Paul says, you remember how you were? Until you acknowledge the sovereign mastery of God, you chafed under any kind of authority, certainly his. Frankly, we're watching in our land today, all you have to do is read the newspaper, which I do every so often, how the authority of our land through courts and laws, there's an attempt to rest some kind of, develop some kind of control for a runaway, disobedient, belligerent culture, and the culture isn't really responding. We've watched in recent years legislative bodies begin to weigh in on all kinds of things. They're passing bans and creating laws on all sorts of activities, major and minor, weighing in where parents should even. There are actually legislative bans against things like body piercing on minors, on the sale or rental of violent video games to minors. There are even laws against junk food machines in the school lunchrooms. We're going to have a law about that. In fact, the lower house in the Texas legislature even devised a ban on overtly suggestive cheerleading for high schools. We've got to put a ban on it. We've got to make a law about that, which I thought was ironic. Texas is trying to ban suggestive cheerleading. What's even more ironic is that they, in every state in this union, would never think about banning or even discouraging sexual activity after the game. Let's just keep the cheerleaders from suggesting it during the game. Let's put a ban. Let's make a law about that. One author put it perceptively that we just simply have more and more children who are arriving in the classroom without any kind of moral compass.

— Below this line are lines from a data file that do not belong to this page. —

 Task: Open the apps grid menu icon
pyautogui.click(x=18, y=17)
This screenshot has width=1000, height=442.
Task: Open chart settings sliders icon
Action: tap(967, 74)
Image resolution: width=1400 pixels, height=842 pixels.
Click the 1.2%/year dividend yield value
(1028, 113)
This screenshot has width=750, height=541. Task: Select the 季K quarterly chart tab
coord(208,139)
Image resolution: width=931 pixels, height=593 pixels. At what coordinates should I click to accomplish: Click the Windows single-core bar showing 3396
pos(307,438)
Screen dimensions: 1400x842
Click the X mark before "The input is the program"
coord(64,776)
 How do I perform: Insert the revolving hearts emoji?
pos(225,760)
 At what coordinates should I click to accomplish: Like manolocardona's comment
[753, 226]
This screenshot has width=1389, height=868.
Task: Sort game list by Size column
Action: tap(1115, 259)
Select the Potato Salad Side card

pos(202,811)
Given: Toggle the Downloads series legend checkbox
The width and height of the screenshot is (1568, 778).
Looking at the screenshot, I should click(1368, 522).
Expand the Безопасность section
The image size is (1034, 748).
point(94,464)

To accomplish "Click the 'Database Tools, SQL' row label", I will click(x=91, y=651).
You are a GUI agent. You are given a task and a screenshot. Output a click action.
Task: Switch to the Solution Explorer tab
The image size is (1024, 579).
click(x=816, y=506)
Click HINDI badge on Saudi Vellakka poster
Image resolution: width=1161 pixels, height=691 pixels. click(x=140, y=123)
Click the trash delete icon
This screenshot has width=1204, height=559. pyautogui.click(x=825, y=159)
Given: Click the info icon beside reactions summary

Their parents didn't have one to begin with to pass along and lawmakers rightly don't even know where to begin to enforce them. Listen, you cannot have, you cannot watch an argument take place on the floor of a national political party on primetime television on whether or not you should even mention God and then expect the next generation to care about God, much less obey God. Here's the progression. You develop a personal and cultural bias against God and you will soon develop a personal and cultural belligerence against the boundaries of God, anything that smacks of authority. I am where I am. Don't mess with me.

It is just a little step away from who do you think you are to even suggest that I move. So foolishness becomes disobedience. Bias turns into belligerence, which leads Paul to call what he says here a disobedient spirit, literally a chafing under any kind of moral or ethical authority and it's going to grow more and more obvious. One report I read recently talked about an incident where 125 Harvard University students were caught collaborating on an exam by way of email, even though on the exam printed on it was and I quote, a violating and no collaboration policy.

They could not violate it by talking to each other. But get this, many of the students were shocked when they were caught and then charged with cheating. Some of them threatened to sue the school because they didn't know it was cheating, even though it was printed on the examination. One reporter responded tongue in cheek when he wrote, are we meant to assume that students who are smart enough to get into Harvard don't know what cheating is?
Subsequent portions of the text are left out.